- [WORK TO BE COMPLETED]
Any picture in the range stays out of the copy; retype exactly the lines from the one with "Open calendar for Zuletzt durchgeführt am" to the end of the listing.

- [INPUT MATERIAL]
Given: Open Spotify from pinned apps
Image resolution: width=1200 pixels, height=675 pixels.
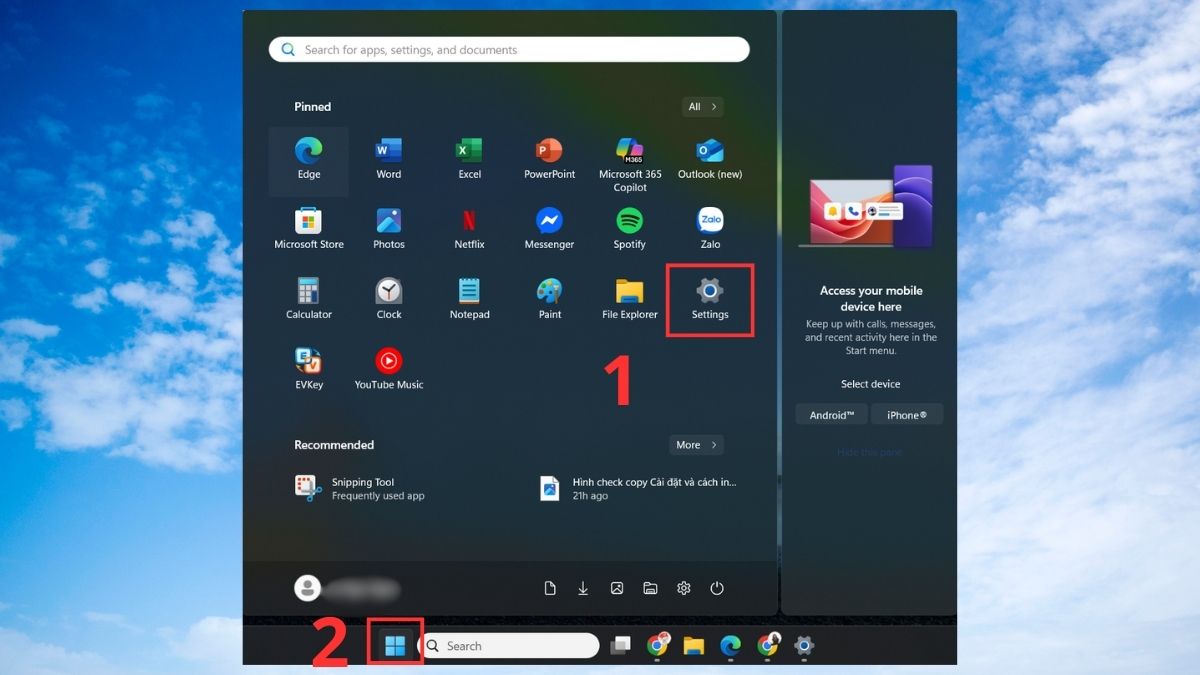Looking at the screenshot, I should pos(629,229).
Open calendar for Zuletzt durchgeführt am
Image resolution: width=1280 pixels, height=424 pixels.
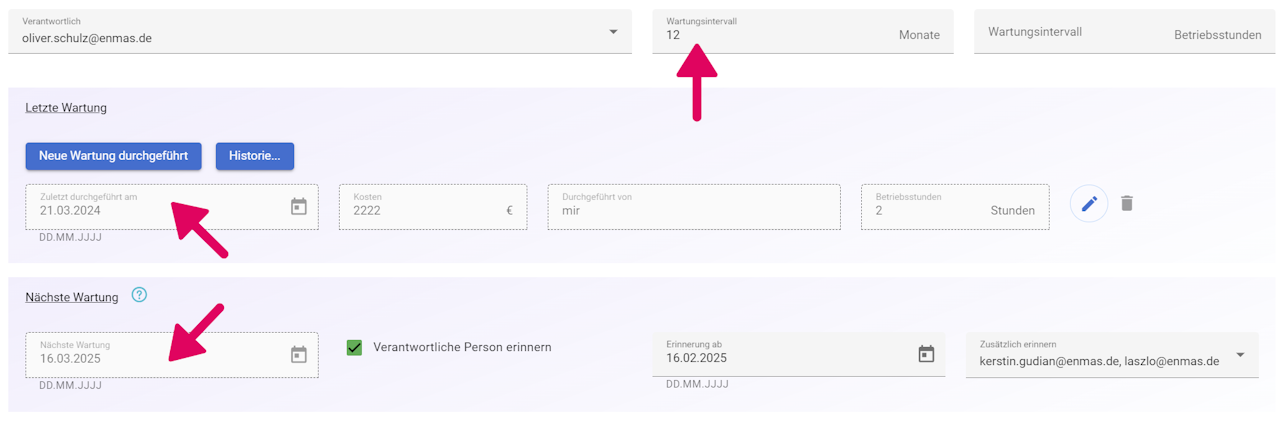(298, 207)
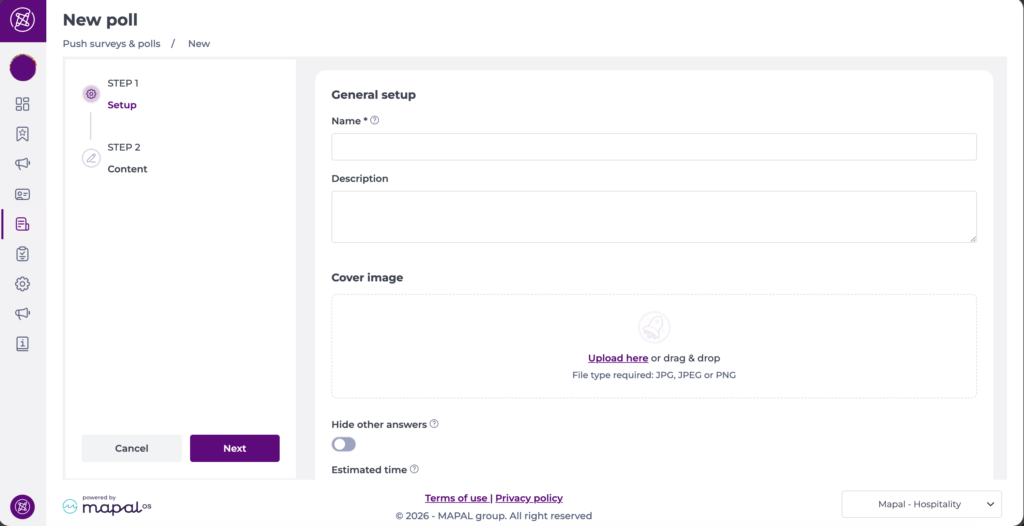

- [OUTPUT]
Open calendar for Zuletzt durchgeführt am
Image resolution: width=1280 pixels, height=424 pixels.
(298, 207)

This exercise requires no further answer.